|
Problem |
What is the issue and what problems can it cause? Time Creep can occur on a server or workstation that is sustaining a high throughput of activity for a sustained period of time. This causes certain key time values in a Notes database to be in the future which can lead to documents not appearing in views and folders, and can cause databases to not replicate. This issue is more prevalent on, but not limited to, multiprocessor machines with faster processors. Because of the nature of what servers and workstations are used for, this issue tends to occur mostly on servers and rarely on workstations. |
|
Solution |
The majority of conditions that would cause time creep have been addressed in Domino/Notes Release 5.0.2, with additional fixes in 5.0.11 and the upcoming 5.0.12 scheduled for release in Q1-2003.
Why does this occur? There is a need in the product to generate Unique Time Values for things such as Replica ID's and document UNID's. To implement this unique time/date, a function was created that would increment a time value if the current time returned is not unique. The granularity of time in the Notes products is 1/100th of a second. Therefore this unique time value would be increased by 1 tick when it is not unique. 1 tick=1/100th of a second=10 milliseconds. As the product progressed, many different areas of the product were written to call upon the same code for their own unique calculations. We also dramatically improved the throughput for many operations throughout the product, most notably view rebuild/updates and replication speed. This coupled with the dramatic advances in processor speed at a rate much higher than anyone predicted, have exposed this as a major limitation.
This main issue is that if the internal Notes function OSCurrentTIMEDATEUnique is called more than once per tick for a sustained period of time, the PrevUniqueTIMEDATE value will be in the future. The result is that anyone calling this function will be returned a future time, causing problems. One of the visible symptoms is that the Created Time on documents created during this time, is in the future, but the modified time, operating system time, and server time are all current and correct. During slow or idle periods on the Notes Server, the time will eventually catch up so that the internal Unique Time value will be current. The amount of time it takes to catch up depends how long the server remains idle. One thing that is certain, is that it will take at least as much time as it is in the future. For example, if the time is one hour into the future, it will take at least one hour to catch up. When this problem occurs, typically the amount of time it takes to put the server into the future, is much shorter than the amount of time it takes to catch up.
Prior to 5.0.2, time creep problems would always be experienced server wide. In Domino 5.0.2, changes were implemented to restrict time creep problems to individual databases by keeping track of unique time values on a per database basis. There are still some areas post 5.0.2 where OSCurrentTimeDateUnique is utilized server wide but the majority of customers will not encounter this.

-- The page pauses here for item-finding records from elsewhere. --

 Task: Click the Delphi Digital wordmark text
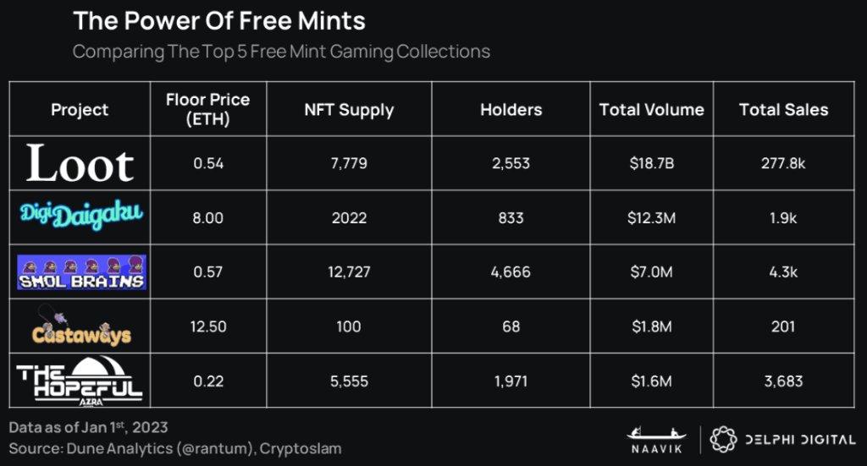(x=796, y=440)
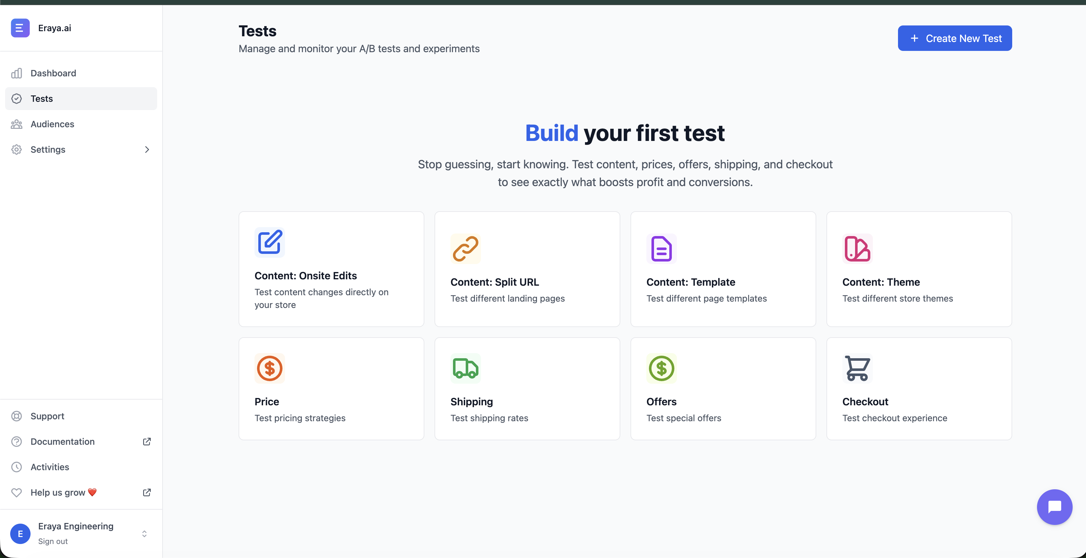Viewport: 1086px width, 558px height.
Task: Open Activities in the sidebar
Action: pos(50,467)
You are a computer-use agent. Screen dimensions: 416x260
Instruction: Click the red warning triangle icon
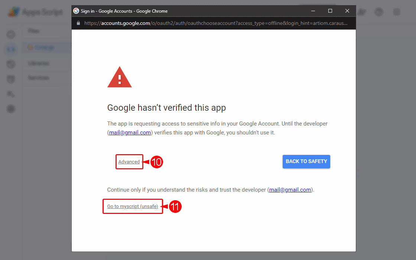(119, 78)
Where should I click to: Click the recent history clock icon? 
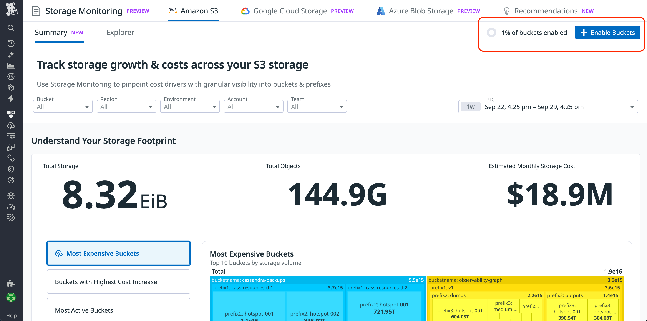(11, 43)
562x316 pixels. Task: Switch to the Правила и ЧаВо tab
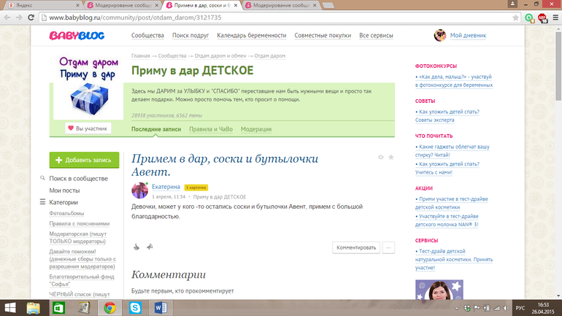(x=210, y=129)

How can I determine I am experiencing this problem? To check for database specific timecreep:
The most basic method is to examine the document properties, and see if the Created is ahead of the Modified time. This is only a good test if the document was created on the same server. For example, this is not a good test with a document that was mailed, because the created time could have been derived on a different server whose clock may be ahead of the recipient server.
To check for server wide timecreep:
Add a column to the Miscellaneous Events view of the Log that will compare modified to created. The formula to use is:
(@Created - StartTime)/60
This will show you, in minutes, how far into the future the created is ahead of the modified. Reviewing what server activities took place around the time that the time creep occurred, can also help pinpoint what activities had the most impact on causing time creep. If the log file needs to be sent in to your support provider for analysis, it is important to get an operating system copy of the LOG.NSF so that the created and modified times remain the same. Copying and pasting documents, or pulling a new replica will taint the data.

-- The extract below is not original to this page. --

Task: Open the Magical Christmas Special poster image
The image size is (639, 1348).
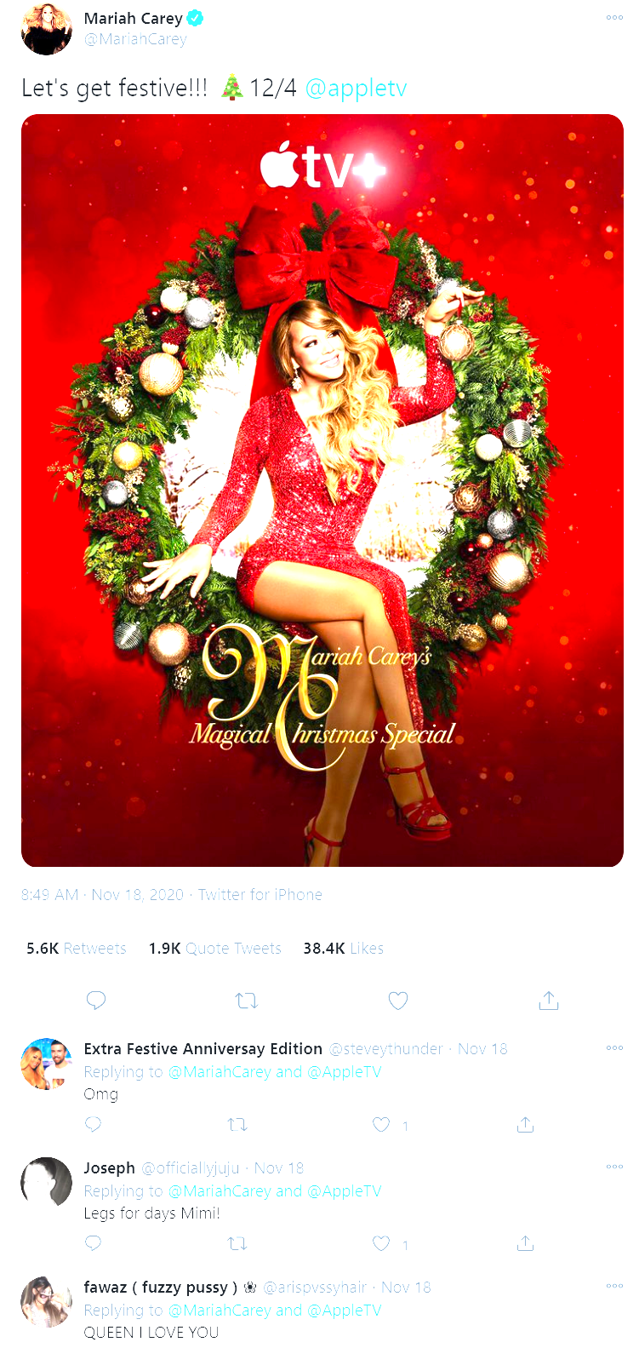Action: 322,490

What is Lotus Doing about this? We have put a fix in 5.0.2 to address the bulk of time creep issues. This was a major low-level architectural change that we were unable to port back to 4.6.x. However, customers running into time creep who have upgraded to at least 5.0.2, have found this fix successful. Additional fixes are in 5.0.11 and are scheduled for the upcoming 5.0.12.

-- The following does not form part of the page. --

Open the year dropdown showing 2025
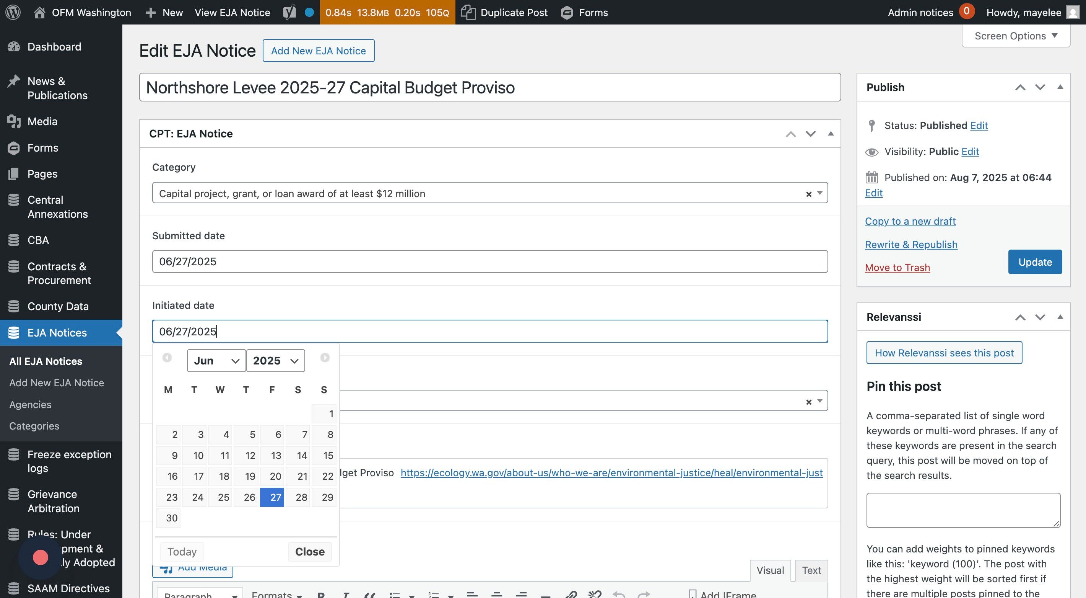The height and width of the screenshot is (598, 1086). pyautogui.click(x=275, y=361)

We have already implemented a series of incremental fixes in maintenance releases of 4.5.x and 4.6.x that will help minimize the occurrence of this issue. There was a Compact-related fix (SPR #SVRO3Z8QTH) fixed in Notes/Domino QMR Releases 4.5.7 and 4.6.3. There were also a series of fixes in 4.6.4a and 4.6.5, covered under SPR #SVRO465TH6. This later fix was only resolved in the 4.6x line, and still exists in 4.5.7x. So, to fully realize the most current fixes under 4.x, upgrade to at least 4.6.5. To truly address the issue, you should upgrade to at least 5.0.2 and preferably the latest 5.x or 6.x maintenance release currently available.
The code changes in 5.0.2 localize most time creep to the database level, and prevent creep from affecting processes such as replication and view indexing. What this means is that rather than having creep in multiple active databases affecting all databases in an additive manner at the server level, each database is affected only by its own activity, potentially resulting in much smaller creep, localized to the individual database. Additionally, the creep in the individual database should not affect replication or indexing of this database.
One area that will still potentially be a problem would be programmatic activity that relies on the created time of a document, however several programmatic methods to circumvent this are available, such as the use of @Now in a computed when composed field on the document.
What can I do to help minimize the impact of this problem?
- Upgrade to the latest release of Notes/Domino that includes the latest fixes surrounding this issue. 5.0.2 is the release that has the major fix with 5.0.11 and 5.0.12 providing several more. 4.6.5 is the latest release of 4.x that has all the latest fixes possible in that code stream.
- Try to identify which tasks or operations are causing the creep. Try to identify whether it is one or more agents or API programs processing many documents that is causing the problem or if it is related to certain simultaneous tasks. Add the view column to the Log described above in the "How do I determine..." Section.
- Once tasks are identified, try to slow them down or schedule them so they are not occurring simultaneously with other intensive operations. For example, if concurrent agents are causing the problem, run fewer executive processes by modifying the server document. If a singular agent causes the problem, then add pause code to slow the agent down, particularly in operations where creation or modification of documents is occurring. Refer to the document titled "How to Have a Script in Notes Pause for Some Time and Then Continue" (#1088590) for a LotusScript pause example. The same slowdown method can be applied to API programs.
- Bring down the server and rename LOG.NSF and MAIL.BOX. These two files will be recreated automatically when the server comes back up. We have seen that when time creep happens on a server, leaving the MAIL.BOX and LOG.NSF in place compounds the time creep problems. So it is recommended that the server is brought down, and these files are renamed.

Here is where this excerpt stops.